Alternative investments by the National Pension Service (NPS) stood at 84.3 trillion won ($71.1 billion) as of December 31, 2019, comprising 11.4% of the total assets and up 7.7 trillion won from a year ago, according to the NPS 2019 Annual Reportreleased on August 11.
NPS has been expanding its investments in alternative assets such as real estate, infrastructure, private equities and overseas hedge funds since 2002, not only to increase its returns but also to diversify its risks. It strongly believes that alternative investments contribute to generating sustainable returns for the total portfolio with their distinct risk-return profile from traditional asset classes like stocks and bonds.

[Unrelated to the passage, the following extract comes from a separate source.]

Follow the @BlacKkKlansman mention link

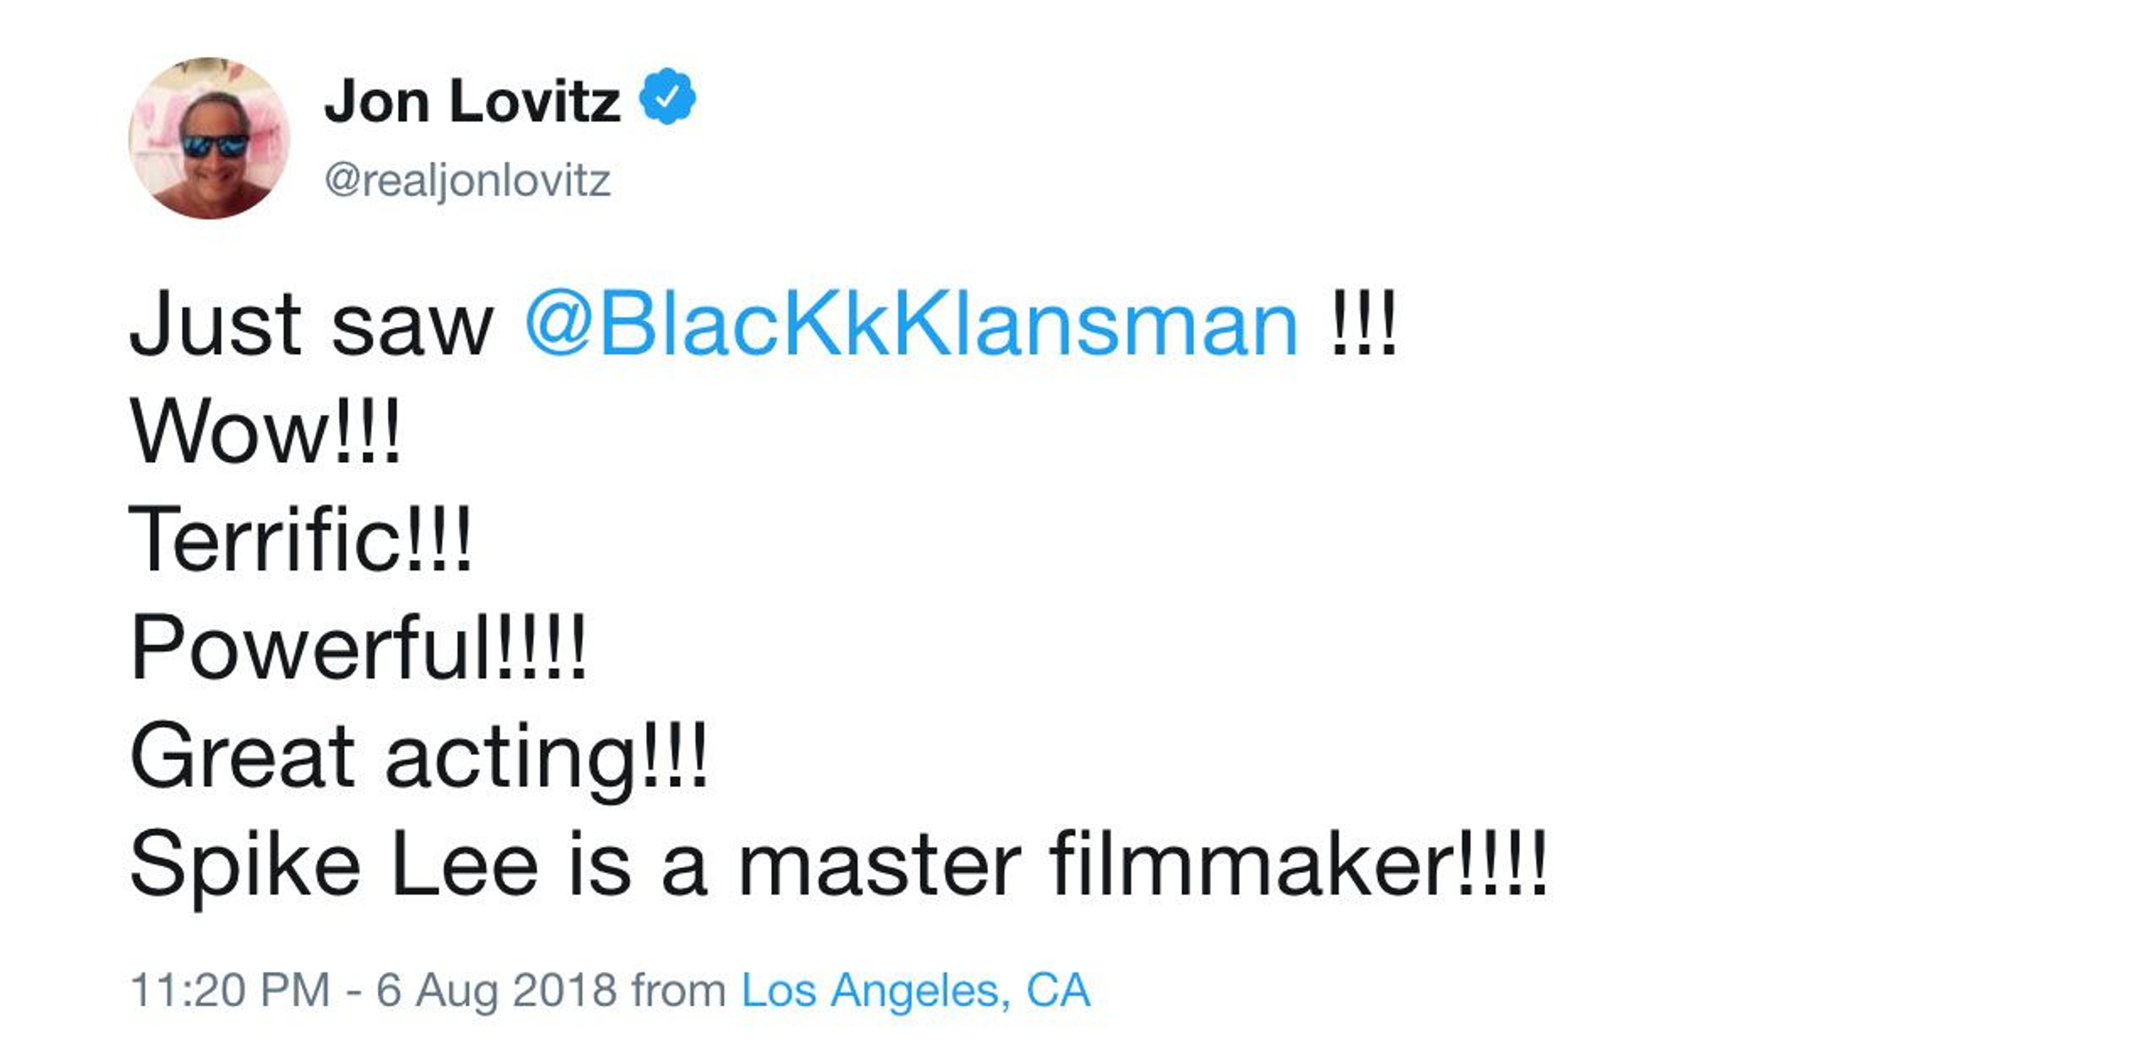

With an emphasis on investment diversification, allocations to foreign alternative assets expanded to 59.6 trillion won, or 70.6% of the total alternative investment portfolio as of the end of last year, up 7.3 trillion won year-on-year. Meanwhile, domestic alternative investments have also risen by 400 billion won to 24.8 trillion won, comprising 29.4% of the total alternative investment portfolio.
By asset classes, real estate investment registered 37.1% of the total alternative investment portfolio, followed by private equities (34.9%) and infrastructure (28.1%). Allocation to private equities rose by 3.9 trillion won from a year earlier, the largest increase among the alternative investment assets. And allocation to real estate and infrastructure increased by 2.9 trillion won and 900 billion won respectively.
By region, the domestic alternative investment reported an annual return of 7.08% (+0.46% points relative to the benchmark), while the global alternative investment posted an annual return of 11.09% (-0.01% points relative to the benchmark). Currency exchange gains from the strong US dollar contributed to delivering double-digit returns in the global portfolio over the last year.
“Let’s tackle what it means that NPS global alternative investment portfolio has returned 11.09% last year. We know from NPS historical performance that, in general, three components contribute to the reported annual return — 1, realized earnings, i.e interest, dividends, capital gains etc; 2, fair market value of capital appreciation and 3, FX adjustment. A few years ago the reported return was around 15 to 16%, each of the three components represented approximately one-third of the total return.
The tricky part is the second component, capital appreciation. When it comes to the real estate and infrastructure sector, the equity value gets inflated as the interest rate drops. Particularly the scope of capital appreciation widens as the underlying assets have a longer investment horizon. Real estate and infrastructure sector portfolio roughly cover at least two thirds of NPS global alternative asset classes.
One of the key differences to note is that for domestic alternative assets NPS takes a third-party asset/fund appraiser’s price as the fair market value while NPS takes GP’s reported fair market value as its reference price.” (by an industry source)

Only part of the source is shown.